About
Alana Amram is not your typical folk singer. Along with playing the Woody Guthrie Folk Festival this year she has shared the stage with Metal bands Witchcraft and Danava; Hard Rock band Diamond Nights; indie starlets Clap Your Hands Say Yeah; as well as The Blue Van, TK Webb, The Redwalls; even a burlesque hoolahooper. It’s all part of being a driving force in New York City’s fertile young music scene. These diverse elements manifest themselves in her debut EP Alana Amram and The Rough Gems set for release this fall.
While only in her twenties, Alana’s songs paint a poignant picture of American life that can only be told by someone who has a deep and unique understanding of the land.
The daughter of esteemed composer, writer and poet, David Amram and playwright/songwriter Lora Lee Ecobelli, Alana was born into an opulence of modern American culture.
“My earliest memories are of lying on the balcony at The Brooklyn Academy of Music as my father conducted on stage… and being heat stuck to his vinyl pickup truck seats as we toured through New Mexico…I used to sleep in my mom’s guitar case while she was on stage”, Alana recalled. David Amram is an iconic American figure who traveled and performed with the likes of Bob Dylan, Willie Nelson and Miles Davis. He collaborated with literary greats such Jack Kerouac, Allen Ginsberg and Hunter Thompson.
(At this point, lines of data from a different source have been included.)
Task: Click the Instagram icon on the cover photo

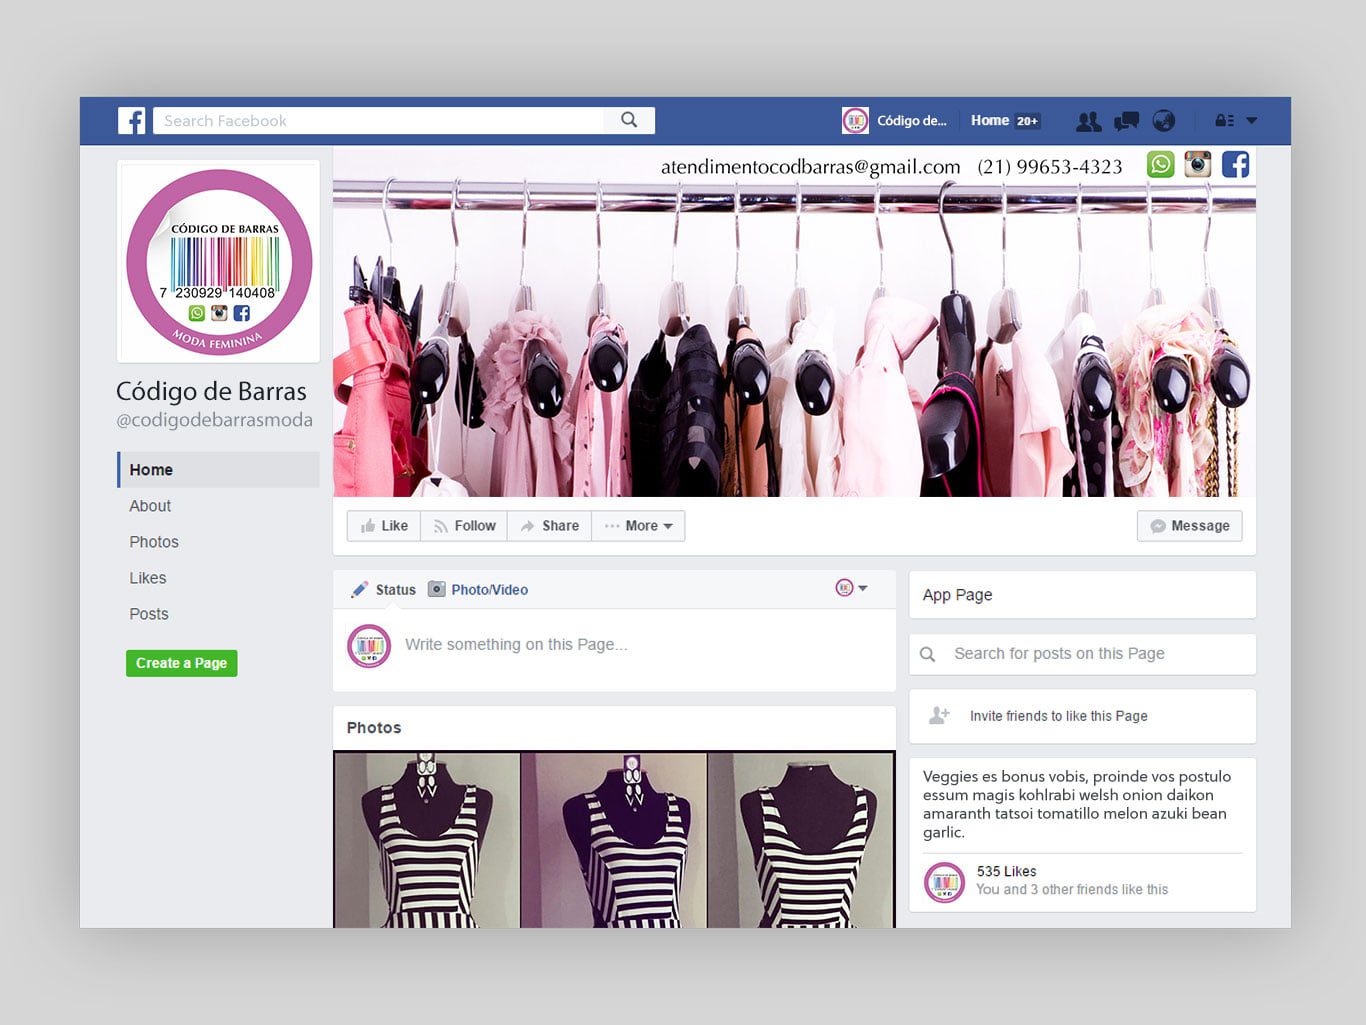Action: tap(1197, 164)
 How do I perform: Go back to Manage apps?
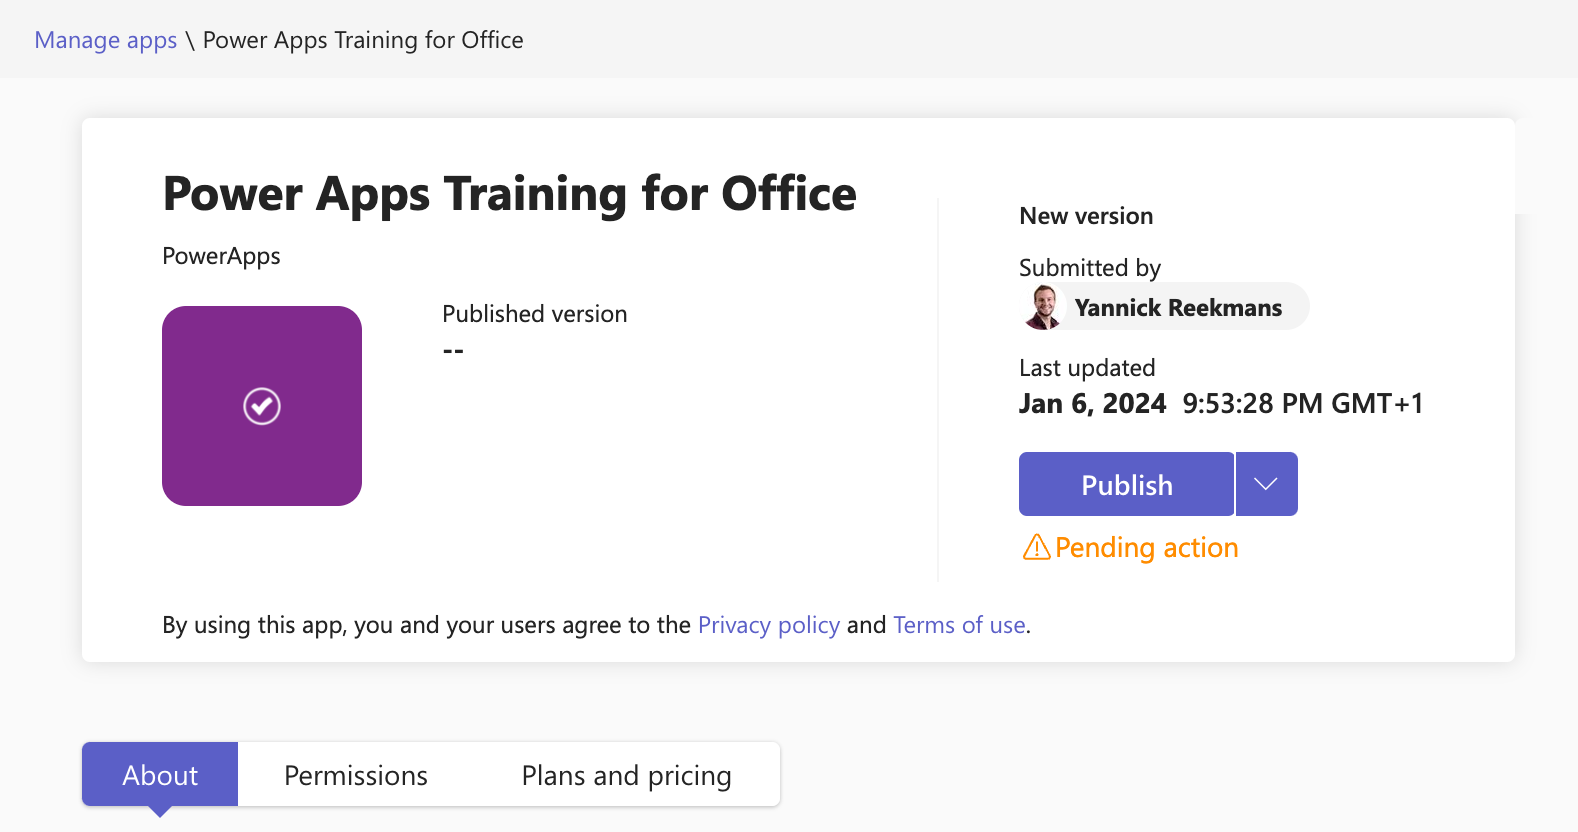pyautogui.click(x=106, y=40)
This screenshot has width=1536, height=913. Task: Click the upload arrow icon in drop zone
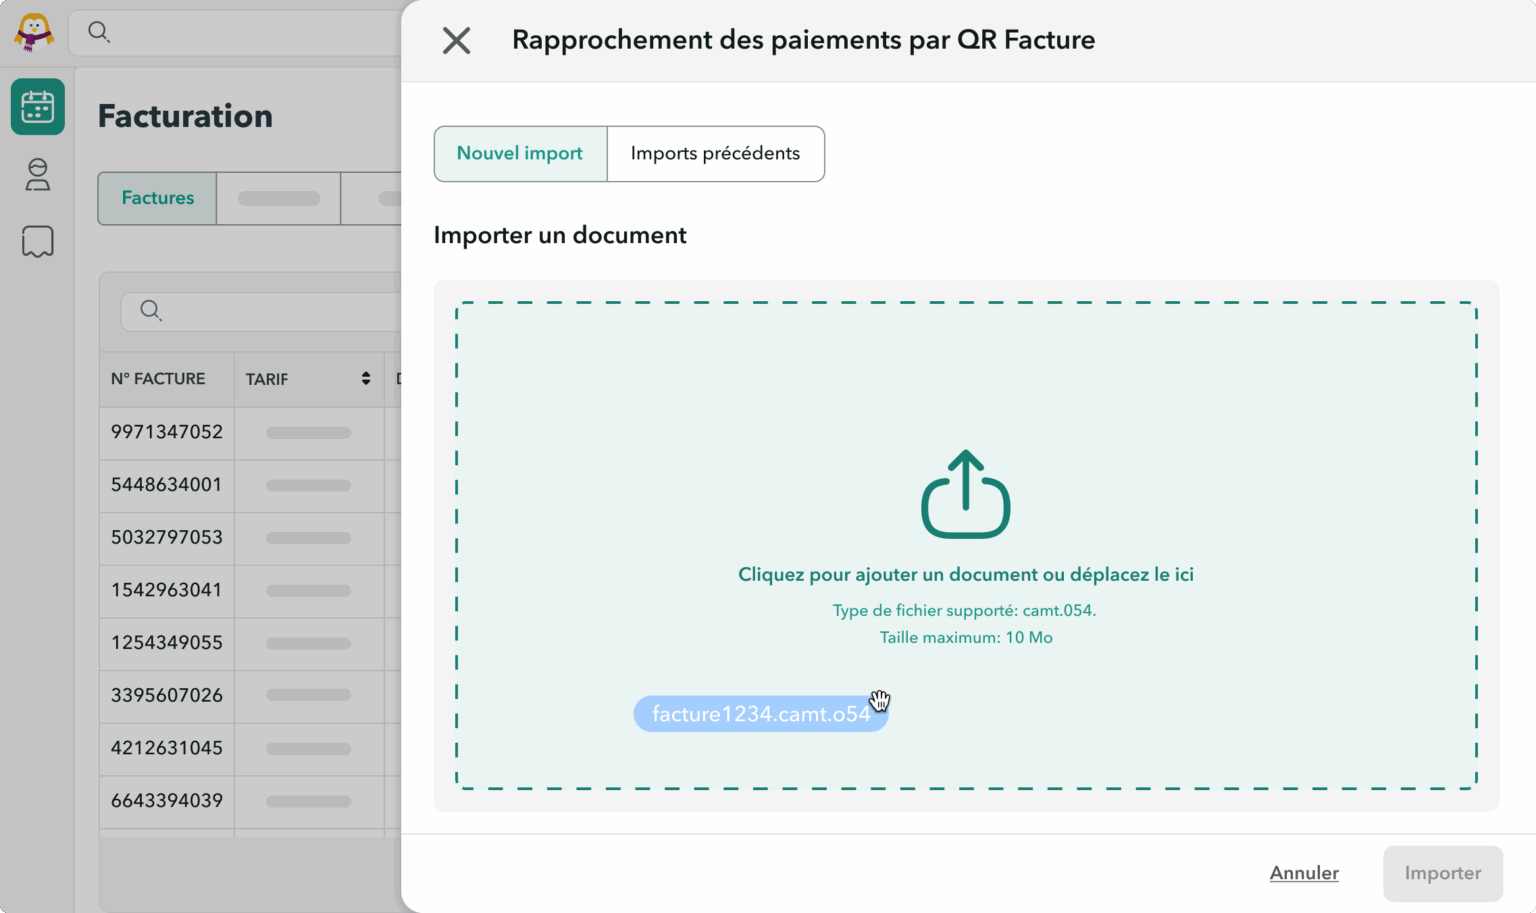(964, 493)
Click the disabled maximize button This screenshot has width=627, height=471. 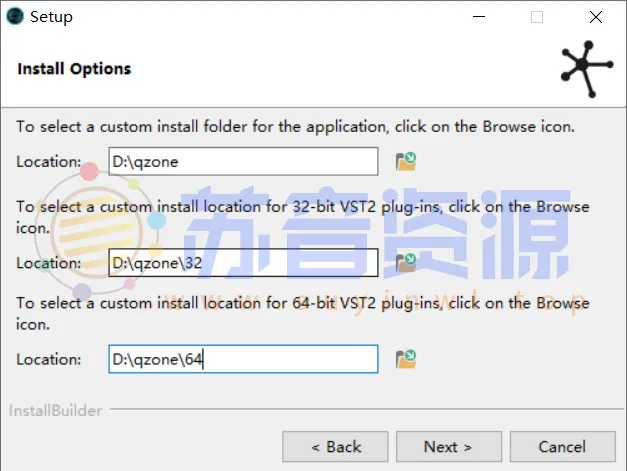(x=537, y=17)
This priceless first-hand exposure created a profound foundation from which Alana absorbed the influences of the last hundred years and built them into a personal and contemporary voice. A timeless aesthetic is interwoven with the vibrant energy of the city in songs such as “Take A Drink”. The vivid imagery in “Painted Lady” is a classic road story translated through the eyes of a potent new songwriter. The traditional love song “The Blackest Crow”, taught to Alana by her Mother, receives a backyard-sing-along-stomp arrangement that perfectly represents the approach of Alana Amram and The Rough Gems.